Он застегнул пуговицы на пиджаке, причесался и шагнул в комнату.
– Ну, здорово, Геннадий, здорово! – сказал он, вытягивая руку и идя к Коржеву-младшему. Тот, смущаясь, попытался встать с лавки, но стол был плотно придвинут к ней, и он не сумел разогнуть ноги, стоял на полусогнутых. Гмыржев взял его руку в свою, подумал – и обхватил за шею, похлопал по спине – по колючей шерсти солдатского кителя.
– Меня, понимаете… как вызвали… командир наш, хороший человек… я понял: что же, думаю, я делаю… – заговорил было, когда Гмыржев отпустил его, Коржен-младший, сбиваясь и боясь глядеть Гмыржеву в глаза.
– Будет! – чувствуя к себе отвращение за ту роль, которую надлежало взять на себя, оборвал ефрейтора Гмыржев, поднял руку с растопыренными пальцами и потряс в воздухе. – Кто старое помянет… глаз вон!
Дочь сидела на лавке рядом с женихом красная, счастливая, с мокрыми, расшлепившимися губами, и было видно, что она уже баба – так по-бабьи откровенно она была счастлива.
– Послезавтра, так, что ли? – спросил ее, стараясь улыбаться, Гмыржев.
– Послезавтра, – тотчас же, с готовностью отозвалась дочь. – Гену всего на шесть дней отпустили.

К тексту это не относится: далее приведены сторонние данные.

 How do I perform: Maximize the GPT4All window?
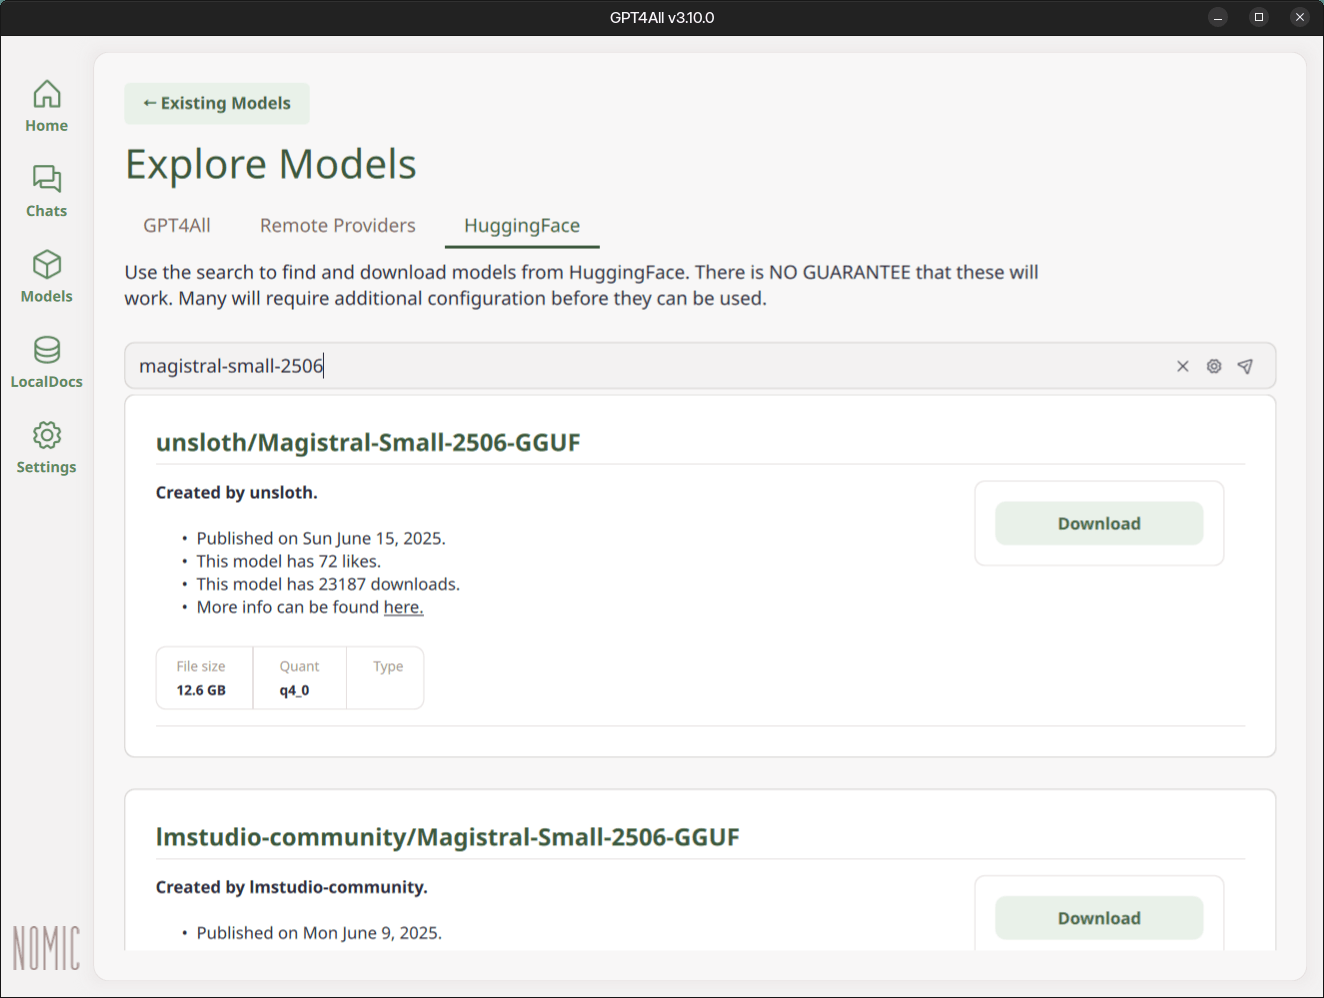(x=1258, y=17)
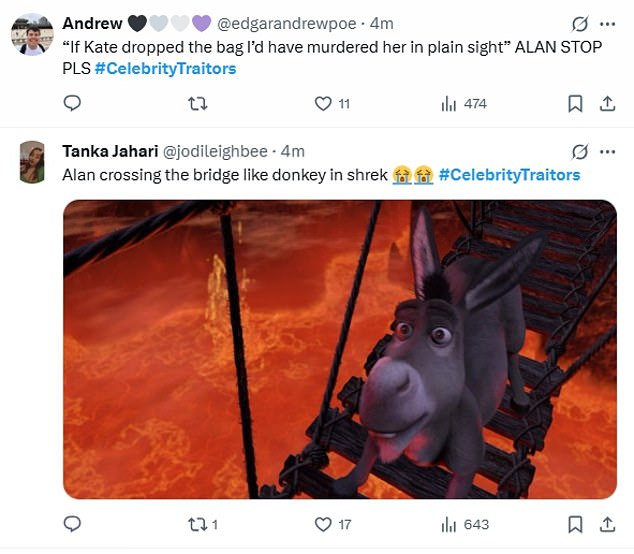
Task: Like Tanka Jahari's tweet with 17 likes
Action: 322,524
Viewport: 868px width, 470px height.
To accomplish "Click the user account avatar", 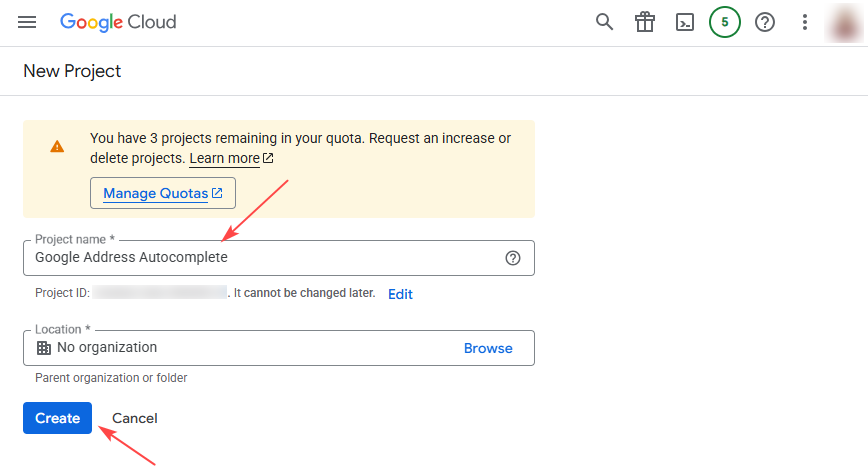I will pos(845,22).
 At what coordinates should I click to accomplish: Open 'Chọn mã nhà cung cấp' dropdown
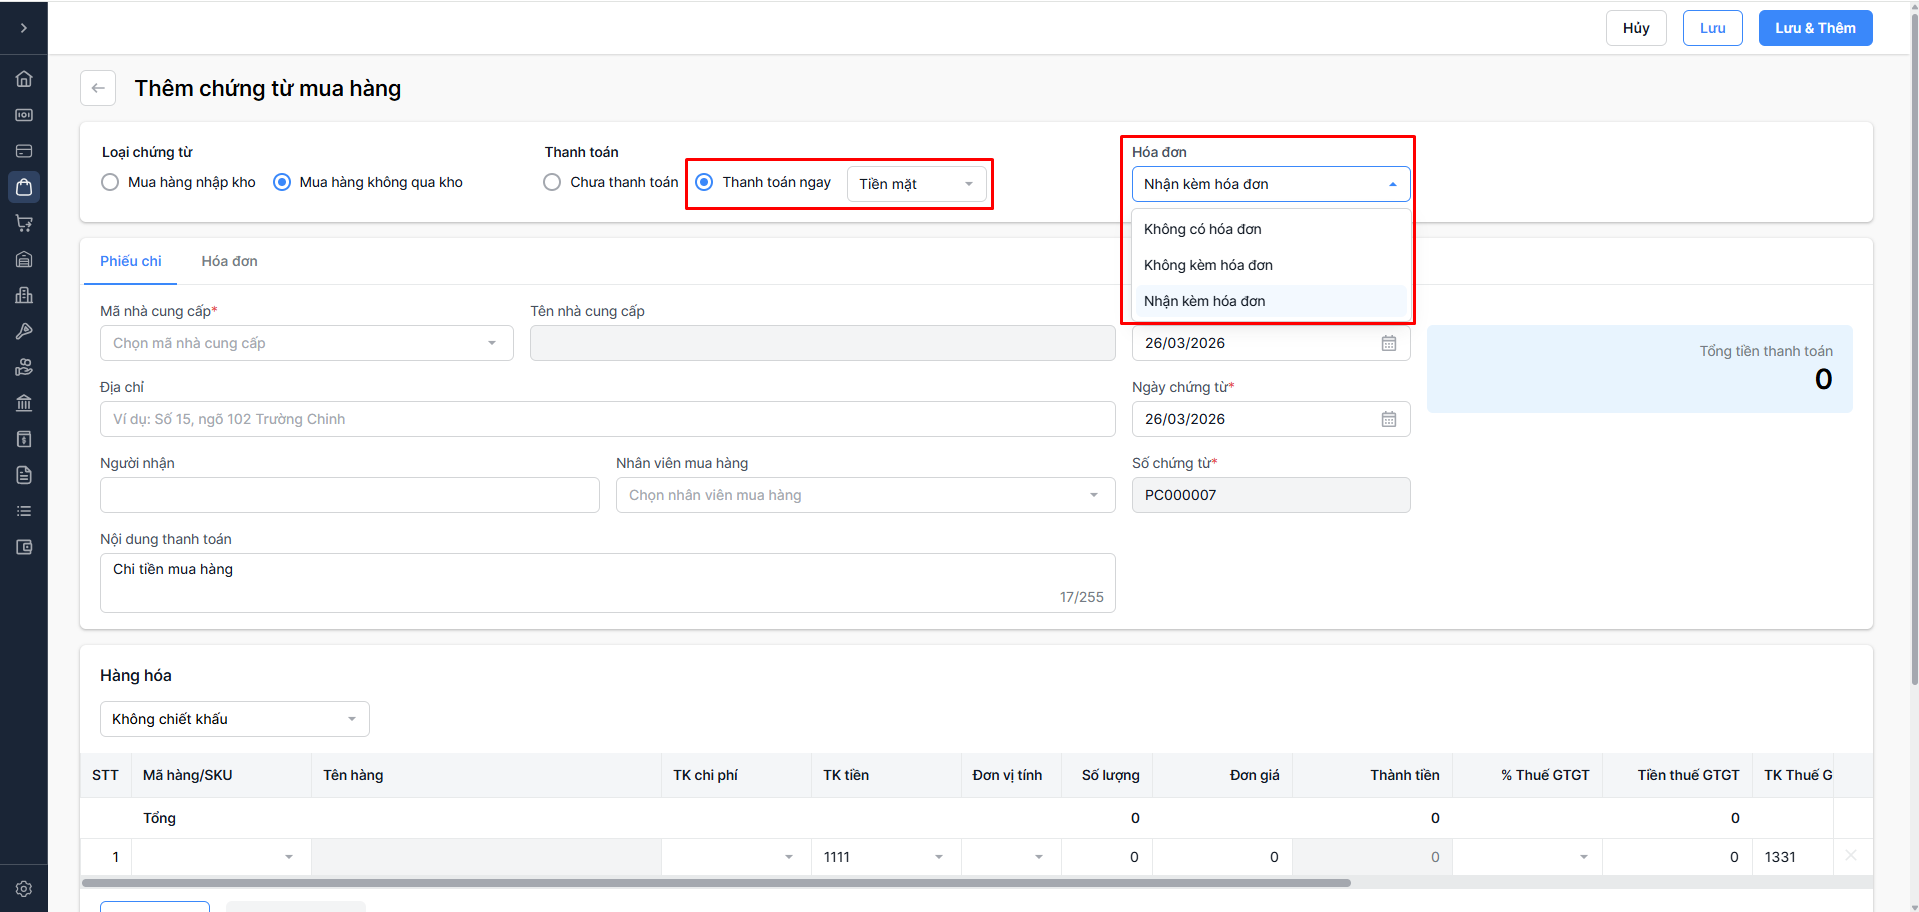click(x=306, y=343)

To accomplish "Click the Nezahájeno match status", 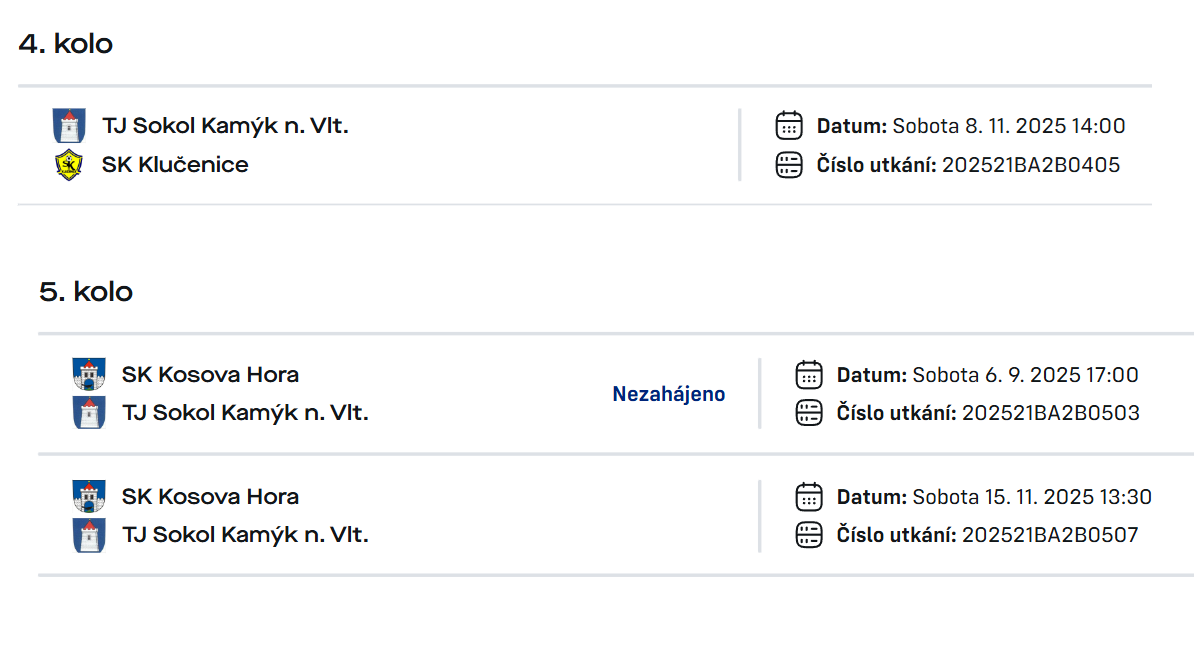I will 669,394.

– Маловато, – сказал Гмыржев, перехватил взгляд жены, подававшей на стол чугунок с упревшей картошкой, и прочитал в нем: лучше бы на день – проще бы.
Прошло, может, минут сорок с того времени, как Гмыржев вернулся, когда в сенях застучали сапогами, дверь хлопнула, и на пороге комнаты появился Мишка хромой, с «беломориной» в углу рта и с расстегнутой гармонью на груди. Конопатое лицо его было торжественно-сосредоточенным, голубые глаза смотрели весело и тоже сосредоточенно. Стоя на пороге, он заиграл «Свадебный марш» Мендельсона.
Мишка выучил марш, чтоб приглашали в сельсовет вместо магнитофона играть его, но ничего из этого не вышло, и он не раз жаловался Гмыржеву на несправедливость судьбы. Тогда-то Гмыржев и говорил ему: «У меня сыграешь, Мишка, обязательно, слово даю, к чертям такие-сякие магнитофоны», – и вот Мишка играл…
Гмыржев обхватил голову руками, глядел в стол, видел крошки черного хлеба возле своей тарелки, и было ему до того нехорошо, что хоть ударяй кулаком по столу и кричи: «Хватит!» Да при чем Мишка-то… От чистой ведь души.